## Aim of the exercise
Your task is to copy each line of the material that holds the word "agent".

## Data extracts
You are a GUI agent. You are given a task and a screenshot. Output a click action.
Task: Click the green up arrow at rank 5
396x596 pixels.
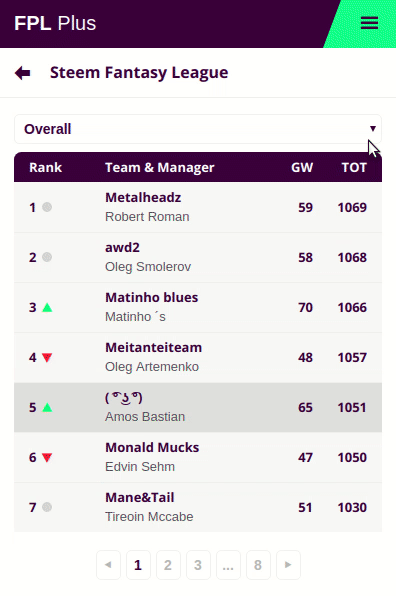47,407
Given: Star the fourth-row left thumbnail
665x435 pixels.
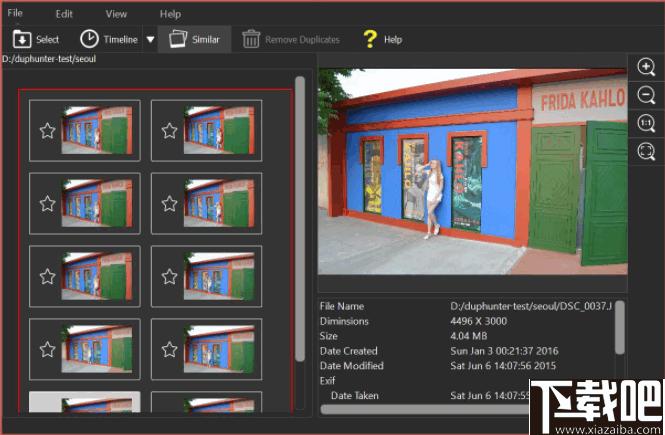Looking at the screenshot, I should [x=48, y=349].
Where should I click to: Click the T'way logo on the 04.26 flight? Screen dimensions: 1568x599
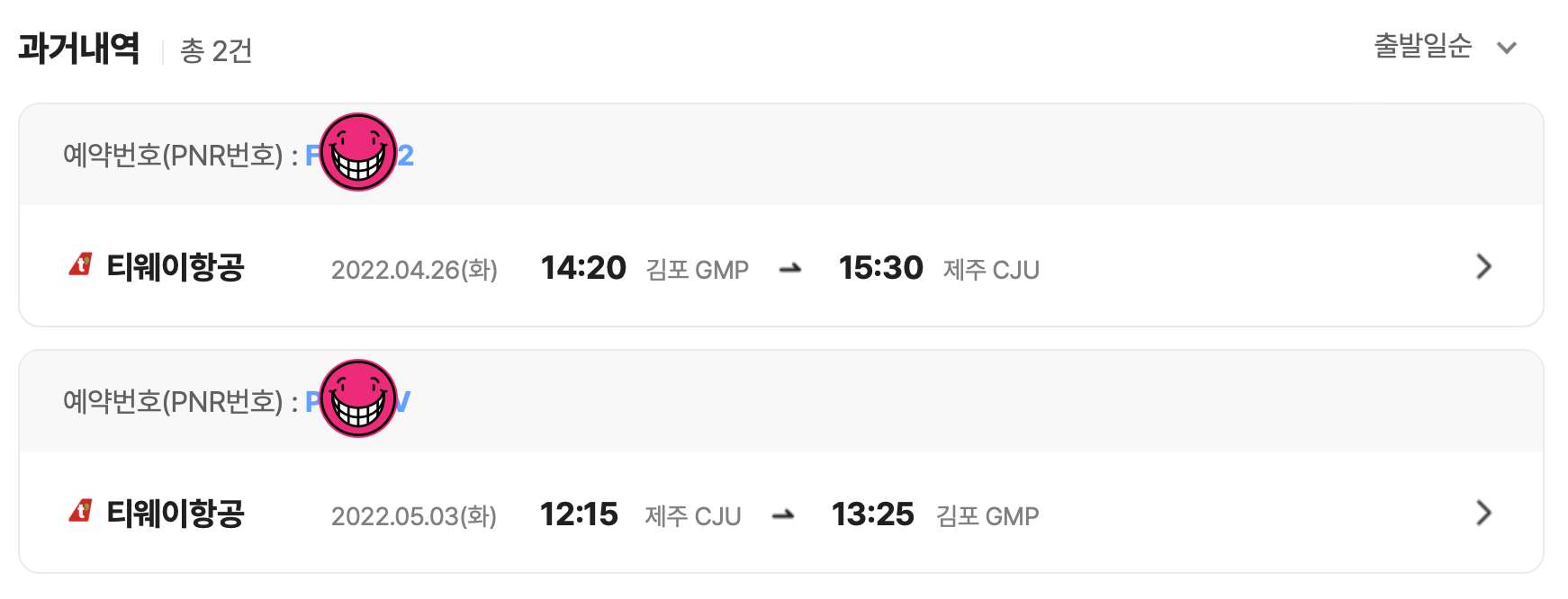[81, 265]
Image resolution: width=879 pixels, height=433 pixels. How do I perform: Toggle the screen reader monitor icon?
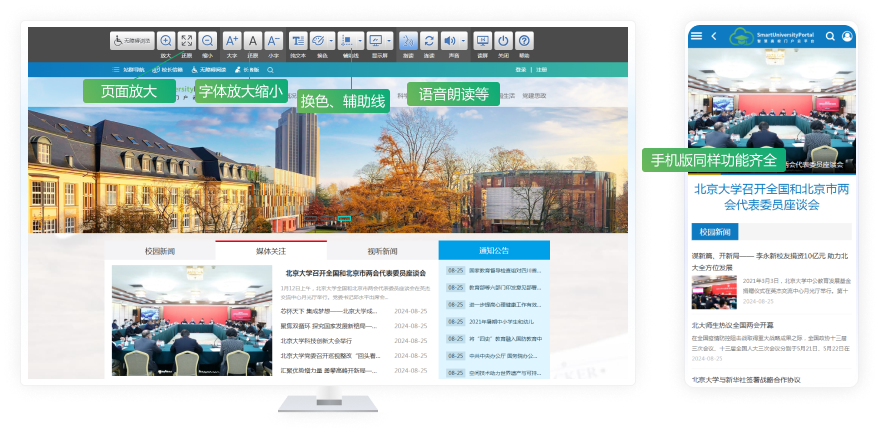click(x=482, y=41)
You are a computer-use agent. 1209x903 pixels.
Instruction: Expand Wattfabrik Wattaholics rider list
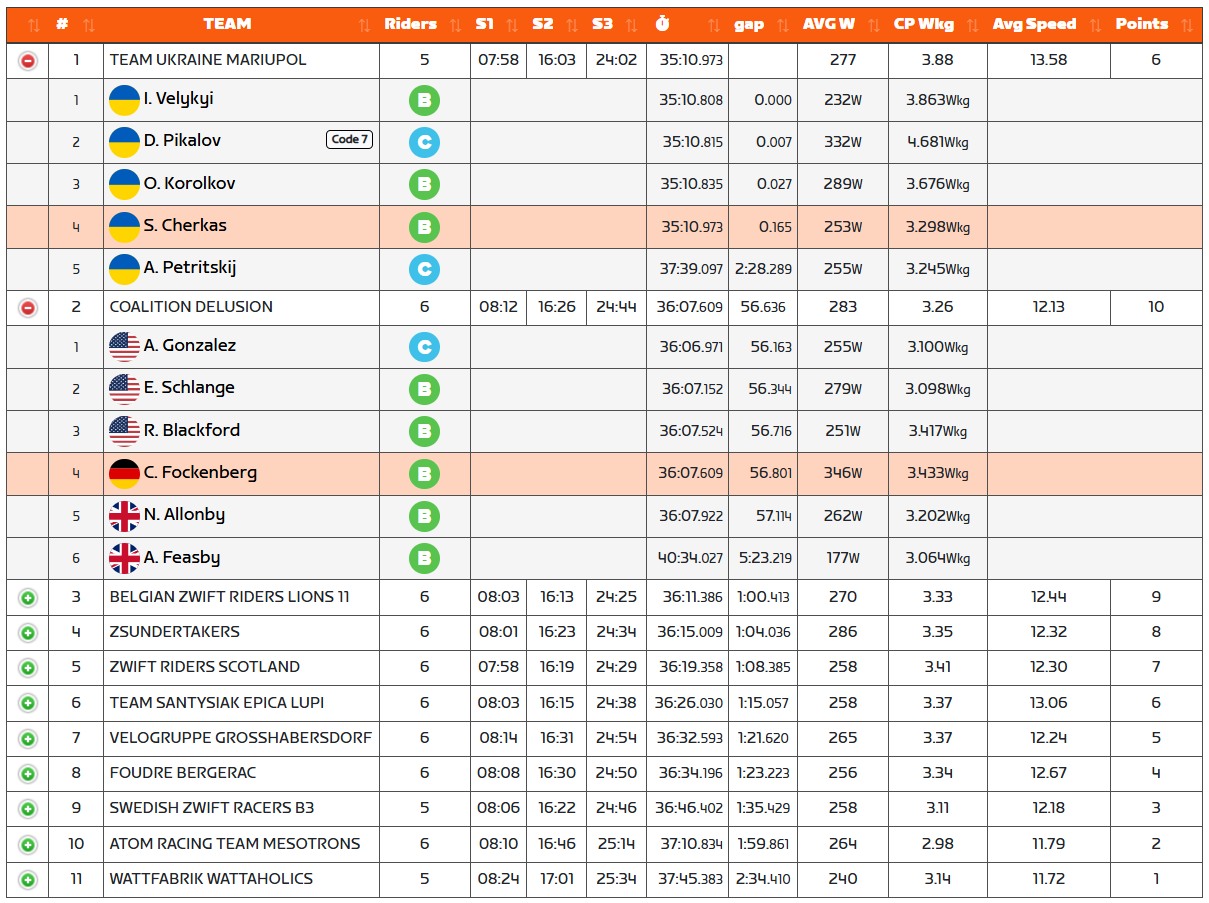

## Reply to the task
You are a GUI agent. You are given a task and a screenshot. Output a click action.
You are a computer-use agent. 1209x903 pixels.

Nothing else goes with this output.